- _EXERCISE_
The data beneath this task has to be reprinted character for character.

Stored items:

::::::::

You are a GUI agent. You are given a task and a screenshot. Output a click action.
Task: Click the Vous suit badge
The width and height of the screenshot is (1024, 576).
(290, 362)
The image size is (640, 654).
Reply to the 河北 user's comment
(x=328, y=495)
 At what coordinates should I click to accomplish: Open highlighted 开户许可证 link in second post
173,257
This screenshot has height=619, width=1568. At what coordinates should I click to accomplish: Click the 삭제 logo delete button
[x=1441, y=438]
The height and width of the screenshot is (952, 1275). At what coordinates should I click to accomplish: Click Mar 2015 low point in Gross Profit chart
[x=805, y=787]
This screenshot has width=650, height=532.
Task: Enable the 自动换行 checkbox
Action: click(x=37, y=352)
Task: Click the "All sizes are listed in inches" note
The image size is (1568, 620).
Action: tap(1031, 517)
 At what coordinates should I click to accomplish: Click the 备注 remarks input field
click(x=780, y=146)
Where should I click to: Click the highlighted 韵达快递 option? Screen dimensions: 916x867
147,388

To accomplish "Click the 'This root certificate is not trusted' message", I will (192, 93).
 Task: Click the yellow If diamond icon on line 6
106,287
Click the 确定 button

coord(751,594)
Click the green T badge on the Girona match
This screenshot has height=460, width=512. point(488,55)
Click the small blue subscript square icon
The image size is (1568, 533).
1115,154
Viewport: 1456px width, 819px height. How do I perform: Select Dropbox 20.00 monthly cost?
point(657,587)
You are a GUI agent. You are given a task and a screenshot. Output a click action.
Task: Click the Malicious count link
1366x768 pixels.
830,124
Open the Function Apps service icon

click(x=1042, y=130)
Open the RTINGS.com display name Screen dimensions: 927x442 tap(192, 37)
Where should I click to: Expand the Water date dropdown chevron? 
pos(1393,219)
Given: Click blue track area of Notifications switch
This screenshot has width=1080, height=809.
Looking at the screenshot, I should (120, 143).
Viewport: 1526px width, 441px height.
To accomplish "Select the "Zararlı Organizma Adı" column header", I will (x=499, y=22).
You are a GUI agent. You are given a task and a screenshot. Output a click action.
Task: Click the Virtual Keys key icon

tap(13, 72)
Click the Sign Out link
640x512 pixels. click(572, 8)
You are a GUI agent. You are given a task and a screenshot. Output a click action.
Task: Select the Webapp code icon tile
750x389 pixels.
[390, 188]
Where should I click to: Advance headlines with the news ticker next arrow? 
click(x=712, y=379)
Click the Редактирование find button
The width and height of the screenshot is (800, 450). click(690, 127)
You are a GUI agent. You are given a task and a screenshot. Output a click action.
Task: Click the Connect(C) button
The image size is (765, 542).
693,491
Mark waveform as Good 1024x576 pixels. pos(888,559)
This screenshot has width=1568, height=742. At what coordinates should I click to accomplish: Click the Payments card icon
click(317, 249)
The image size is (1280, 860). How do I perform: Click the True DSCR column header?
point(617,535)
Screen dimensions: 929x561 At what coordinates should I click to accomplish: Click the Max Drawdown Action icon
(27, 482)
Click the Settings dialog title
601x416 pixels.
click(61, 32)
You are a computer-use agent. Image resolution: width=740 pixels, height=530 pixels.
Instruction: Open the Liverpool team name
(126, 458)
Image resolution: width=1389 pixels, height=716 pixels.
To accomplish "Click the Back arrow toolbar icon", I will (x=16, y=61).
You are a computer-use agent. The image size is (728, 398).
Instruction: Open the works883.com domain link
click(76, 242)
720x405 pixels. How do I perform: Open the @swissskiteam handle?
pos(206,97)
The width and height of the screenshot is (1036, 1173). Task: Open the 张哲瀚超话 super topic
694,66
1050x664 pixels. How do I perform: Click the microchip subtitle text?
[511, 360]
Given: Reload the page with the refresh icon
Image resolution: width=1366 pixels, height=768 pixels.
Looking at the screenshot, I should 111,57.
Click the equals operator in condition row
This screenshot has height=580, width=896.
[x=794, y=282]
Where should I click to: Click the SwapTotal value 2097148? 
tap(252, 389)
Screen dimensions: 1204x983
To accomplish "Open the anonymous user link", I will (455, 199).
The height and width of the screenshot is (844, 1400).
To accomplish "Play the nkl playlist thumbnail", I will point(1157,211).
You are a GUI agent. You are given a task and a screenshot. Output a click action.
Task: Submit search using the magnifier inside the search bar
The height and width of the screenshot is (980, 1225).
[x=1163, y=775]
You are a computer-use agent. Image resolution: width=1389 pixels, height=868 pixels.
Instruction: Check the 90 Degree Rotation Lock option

::::::::

- _RESPONSE BELOW_
You are a GUI agent. You are given a task and a screenshot. Output a click action.
Task: Click the Vous suit badge
The width and height of the screenshot is (1024, 576).
(290, 362)
The image size is (640, 654).
Reply to the 河北 user's comment
(x=328, y=495)
 At what coordinates should I click to accomplish: Open highlighted 开户许可证 link in second post
173,257
This screenshot has height=619, width=1568. At what coordinates should I click to accomplish: Click the 삭제 logo delete button
[x=1441, y=438]
The height and width of the screenshot is (952, 1275). At what coordinates should I click to accomplish: Click Mar 2015 low point in Gross Profit chart
[x=805, y=787]
This screenshot has width=650, height=532.
Task: Enable the 自动换行 checkbox
Action: click(x=37, y=352)
Task: Click the "All sizes are listed in inches" note
The image size is (1568, 620).
Action: tap(1031, 517)
 At what coordinates should I click to accomplish: Click the 备注 remarks input field
click(x=780, y=146)
Where should I click to: Click the highlighted 韵达快递 option? Screen dimensions: 916x867
147,388

To accomplish "Click the 'This root certificate is not trusted' message", I will (192, 93).
 Task: Click the yellow If diamond icon on line 6
106,287
Click the 确定 button

coord(751,594)
Click the green T badge on the Girona match
This screenshot has height=460, width=512. point(488,55)
Click the small blue subscript square icon
The image size is (1568, 533).
1115,154
Viewport: 1456px width, 819px height. How do I perform: Select Dropbox 20.00 monthly cost?
point(657,587)
You are a GUI agent. You are given a task and a screenshot. Output a click action.
Task: Click the Malicious count link
1366x768 pixels.
830,124
Open the Function Apps service icon

click(x=1042, y=130)
Open the RTINGS.com display name Screen dimensions: 927x442 tap(192, 37)
Where should I click to: Expand the Water date dropdown chevron? 
pos(1393,219)
Given: Click blue track area of Notifications switch
This screenshot has width=1080, height=809.
Looking at the screenshot, I should (120, 143).
Viewport: 1526px width, 441px height.
To accomplish "Select the "Zararlı Organizma Adı" column header", I will (x=499, y=22).
You are a GUI agent. You are given a task and a screenshot. Output a click action.
Task: Click the Virtual Keys key icon

tap(13, 72)
Click the Sign Out link
640x512 pixels. click(572, 8)
You are a GUI agent. You are given a task and a screenshot. Output a click action.
Task: Select the Webapp code icon tile
750x389 pixels.
[390, 188]
Where should I click to: Advance headlines with the news ticker next arrow? 
click(x=712, y=379)
Click the Редактирование find button
The width and height of the screenshot is (800, 450). click(690, 127)
You are a GUI agent. You are given a task and a screenshot. Output a click action.
Task: Click the Connect(C) button
The image size is (765, 542).
693,491
Mark waveform as Good 1024x576 pixels. pos(888,559)
This screenshot has width=1568, height=742. At what coordinates should I click to accomplish: Click the Payments card icon
click(317, 249)
The image size is (1280, 860). How do I perform: Click the True DSCR column header?
point(617,535)
Screen dimensions: 929x561 At what coordinates should I click to accomplish: Click the Max Drawdown Action icon
(27, 482)
Click the Settings dialog title
601x416 pixels.
click(61, 32)
You are a computer-use agent. Image resolution: width=740 pixels, height=530 pixels.
Instruction: Open the Liverpool team name
(126, 458)
Image resolution: width=1389 pixels, height=716 pixels.
To accomplish "Click the Back arrow toolbar icon", I will (x=16, y=61).
You are a computer-use agent. The image size is (728, 398).
Instruction: Open the works883.com domain link
click(76, 242)
720x405 pixels. How do I perform: Open the @swissskiteam handle?
pos(206,97)
The width and height of the screenshot is (1036, 1173). Task: Open the 张哲瀚超话 super topic
694,66
1050x664 pixels. How do I perform: Click the microchip subtitle text?
[511, 360]
Given: Reload the page with the refresh icon
Image resolution: width=1366 pixels, height=768 pixels.
Looking at the screenshot, I should 111,57.
Click the equals operator in condition row
This screenshot has height=580, width=896.
[x=794, y=282]
Where should I click to: Click the SwapTotal value 2097148? 
tap(252, 389)
Screen dimensions: 1204x983
To accomplish "Open the anonymous user link", I will (455, 199).
The height and width of the screenshot is (844, 1400).
To accomplish "Play the nkl playlist thumbnail", I will point(1157,211).
You are a GUI agent. You are given a task and a screenshot. Output a click action.
Task: Submit search using the magnifier inside the search bar
The height and width of the screenshot is (980, 1225).
[x=1163, y=775]
You are a computer-use agent. Image resolution: width=1389 pixels, height=868 pixels.
Instruction: Check the 90 Degree Rotation Lock option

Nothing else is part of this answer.